The Tunstall War Memorial - About Tunstall

About Tunstall

Tunstall is an area in the City of Stoke-on-Trent, Staffordshire. It was one of the original six towns that federated to form the City. Tunstall is the most northern, and fourth largest town of the Potteries and is situated in the very north west of the Borough, with its north and west boundaries being the city limit. It stands on a ridge of land between Fowlea Brook to the west and Scotia Brook to the east, surrounded by old tile making and brick making sites, some of which date back to the Middle Ages.
Telford TunnelTunstall's industries were served by the Trent and Mersey Canal, constructed over 11 years from 1766. The canal was designed by James Brindley, resident of Turnhurst Hall in nearby Chell. Just north of Tunstall lies one of Brindley's greatest achievements, the Harecastle tunnel, which takes the Trent and Mersey Canal underneath Goldenhill. Barges were 'legged' through by men lying on their backs on top of the barges and pushing against the roof with their feet. This was a physically demanding and slow, causing major delays, so in 1827 leading civil engineer Thomas Telford was commissioned to provide a second, and wider, parallel tunnel with a towpath. Today the Harecastle Tunnels are the fourth longest canal tunnels in the UK.
Tunstall was served by a railway station, which was opened by the North Staffordshire Railway on 1 December 1873. This closed under the Beeching Axe in 1965 with the removal of the Potteries Loop Line.[2] Today Tunstall lies roughly equidistant between Longport and Kidsgrove railway stations on the Stafford to Manchester Line, a branch of the West Coast Main Line (Network Rail Route 18). There are also direct services to Crewe and Derby. It is also well served by buses provided by: Baker Coaches, Clowes Coaches, D&G Coaches, Wardle Transport and First Potteries, connecting Tunstall to all surrounding settlements.

· · · · · · ·

Reproduce the passage about Tunstall word for word, between "The Tunstall War" and "the Middle Ages.", inclusive.

> Input data

· · · · · · ·

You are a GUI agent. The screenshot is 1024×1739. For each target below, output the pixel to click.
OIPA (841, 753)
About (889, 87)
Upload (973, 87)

· · · · · · ·

> Solution for this problem
The Tunstall War Memorial - About Tunstall

About Tunstall

Tunstall is an area in the City of Stoke-on-Trent, Staffordshire. It was one of the original six towns that federated to form the City. Tunstall is the most northern, and fourth largest town of the Potteries and is situated in the very north west of the Borough, with its north and west boundaries being the city limit. It stands on a ridge of land between Fowlea Brook to the west and Scotia Brook to the east, surrounded by old tile making and brick making sites, some of which date back to the Middle Ages.